■ **DATA FOR PROCESSING**:

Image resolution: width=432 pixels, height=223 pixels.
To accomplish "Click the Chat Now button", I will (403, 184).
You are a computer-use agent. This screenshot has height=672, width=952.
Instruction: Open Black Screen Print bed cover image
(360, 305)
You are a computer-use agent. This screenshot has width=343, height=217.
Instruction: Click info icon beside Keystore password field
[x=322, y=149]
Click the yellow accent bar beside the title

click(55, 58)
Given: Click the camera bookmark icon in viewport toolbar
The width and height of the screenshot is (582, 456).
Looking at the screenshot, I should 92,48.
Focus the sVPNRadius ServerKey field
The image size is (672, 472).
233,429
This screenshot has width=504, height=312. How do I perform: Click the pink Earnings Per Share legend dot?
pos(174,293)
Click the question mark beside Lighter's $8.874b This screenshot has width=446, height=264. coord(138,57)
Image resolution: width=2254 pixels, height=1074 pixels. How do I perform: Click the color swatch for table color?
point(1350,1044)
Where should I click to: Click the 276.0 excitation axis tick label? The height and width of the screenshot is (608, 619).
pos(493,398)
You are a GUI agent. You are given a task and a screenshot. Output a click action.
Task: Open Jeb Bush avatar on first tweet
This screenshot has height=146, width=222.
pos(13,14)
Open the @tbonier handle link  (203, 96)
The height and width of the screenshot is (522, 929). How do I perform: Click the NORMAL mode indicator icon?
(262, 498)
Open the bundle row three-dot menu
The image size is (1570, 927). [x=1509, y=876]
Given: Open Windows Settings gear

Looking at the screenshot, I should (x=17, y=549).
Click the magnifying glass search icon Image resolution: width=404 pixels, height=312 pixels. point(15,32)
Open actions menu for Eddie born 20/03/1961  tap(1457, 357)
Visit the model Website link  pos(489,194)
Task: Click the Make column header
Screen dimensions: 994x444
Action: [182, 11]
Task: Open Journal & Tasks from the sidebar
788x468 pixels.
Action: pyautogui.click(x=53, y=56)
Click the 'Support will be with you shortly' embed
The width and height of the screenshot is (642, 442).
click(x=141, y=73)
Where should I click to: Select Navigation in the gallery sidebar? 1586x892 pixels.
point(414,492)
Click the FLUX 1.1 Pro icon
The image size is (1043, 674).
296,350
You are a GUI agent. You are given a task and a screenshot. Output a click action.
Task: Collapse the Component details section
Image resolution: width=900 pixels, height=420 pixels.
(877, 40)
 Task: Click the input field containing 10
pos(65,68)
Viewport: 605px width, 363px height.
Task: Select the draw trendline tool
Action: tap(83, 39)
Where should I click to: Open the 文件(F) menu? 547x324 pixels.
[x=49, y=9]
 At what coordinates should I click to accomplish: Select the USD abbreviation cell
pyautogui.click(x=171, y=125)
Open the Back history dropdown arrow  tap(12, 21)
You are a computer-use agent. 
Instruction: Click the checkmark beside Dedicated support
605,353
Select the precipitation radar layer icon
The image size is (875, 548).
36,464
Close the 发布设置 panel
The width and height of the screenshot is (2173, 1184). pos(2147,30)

■ **TASK TO CARRY OUT**: Convert every line of the rows above into a Markdown table with the columns Line No and Text, numbering each line and leaving out blank lines.

■ **EXERCISE SOLUTION**:
| Line No | Text |
|---|---|
| 1 | Image resolution: width=432 pixels, height=223 pixels. |
| 2 | To accomplish "Click the Chat Now button", I will (403, 184). |
| 3 | You are a computer-use agent. This screenshot has height=672, width=952. |
| 4 | Instruction: Open Black Screen Print bed cover image |
| 5 | (360, 305) |
| 6 | You are a computer-use agent. This screenshot has width=343, height=217. |
| 7 | Instruction: Click info icon beside Keystore password field |
| 8 | [x=322, y=149] |
| 9 | Click the yellow accent bar beside the title |
| 10 | click(55, 58) |
| 11 | Given: Click the camera bookmark icon in viewport toolbar |
| 12 | The width and height of the screenshot is (582, 456). |
| 13 | Looking at the screenshot, I should 92,48. |
| 14 | Focus the sVPNRadius ServerKey field |
| 15 | The image size is (672, 472). |
| 16 | 233,429 |
| 17 | This screenshot has width=504, height=312. How do I perform: Click the pink Earnings Per Share legend dot? |
| 18 | pos(174,293) |
| 19 | Click the question mark beside Lighter's $8.874b This screenshot has width=446, height=264. coord(138,57) |
| 20 | Image resolution: width=2254 pixels, height=1074 pixels. How do I perform: Click the color swatch for table color? |
| 21 | point(1350,1044) |
| 22 | Where should I click to: Click the 276.0 excitation axis tick label? The height and width of the screenshot is (608, 619). |
| 23 | pos(493,398) |
| 24 | You are a GUI agent. You are given a task and a screenshot. Output a click action. |
| 25 | Task: Open Jeb Bush avatar on first tweet |
| 26 | This screenshot has height=146, width=222. |
| 27 | pos(13,14) |
| 28 | Open the @tbonier handle link  (203, 96) |
| 29 | The height and width of the screenshot is (522, 929). How do I perform: Click the NORMAL mode indicator icon? |
| 30 | (262, 498) |
| 31 | Open the bundle row three-dot menu |
| 32 | The image size is (1570, 927). [x=1509, y=876] |
| 33 | Given: Open Windows Settings gear |
| 34 | Looking at the screenshot, I should (x=17, y=549). |
| 35 | Click the magnifying glass search icon Image resolution: width=404 pixels, height=312 pixels. point(15,32) |
| 36 | Open actions menu for Eddie born 20/03/1961  tap(1457, 357) |
| 37 | Visit the model Website link  pos(489,194) |
| 38 | Task: Click the Make column header |
| 39 | Screen dimensions: 994x444 |
| 40 | Action: [182, 11] |
| 41 | Task: Open Journal & Tasks from the sidebar |
| 42 | 788x468 pixels. |
| 43 | Action: pyautogui.click(x=53, y=56) |
| 44 | Click the 'Support will be with you shortly' embed |
| 45 | The width and height of the screenshot is (642, 442). |
| 46 | click(x=141, y=73) |
| 47 | Where should I click to: Select Navigation in the gallery sidebar? 1586x892 pixels. |
| 48 | point(414,492) |
| 49 | Click the FLUX 1.1 Pro icon |
| 50 | The image size is (1043, 674). |
| 51 | 296,350 |
| 52 | You are a GUI agent. You are given a task and a screenshot. Output a click action. |
| 53 | Task: Collapse the Component details section |
| 54 | Image resolution: width=900 pixels, height=420 pixels. |
| 55 | (877, 40) |
| 56 |  Task: Click the input field containing 10 |
| 57 | pos(65,68) |
| 58 | Viewport: 605px width, 363px height. |
| 59 | Task: Select the draw trendline tool |
| 60 | Action: tap(83, 39) |
| 61 | Where should I click to: Open the 文件(F) menu? 547x324 pixels. |
| 62 | [x=49, y=9] |
| 63 |  At what coordinates should I click to accomplish: Select the USD abbreviation cell |
| 64 | pyautogui.click(x=171, y=125) |
| 65 | Open the Back history dropdown arrow  tap(12, 21) |
| 66 | You are a computer-use agent.  |
| 67 | Instruction: Click the checkmark beside Dedicated support |
| 68 | 605,353 |
| 69 | Select the precipitation radar layer icon |
| 70 | The image size is (875, 548). |
| 71 | 36,464 |
| 72 | Close the 发布设置 panel |
| 73 | The width and height of the screenshot is (2173, 1184). pos(2147,30) |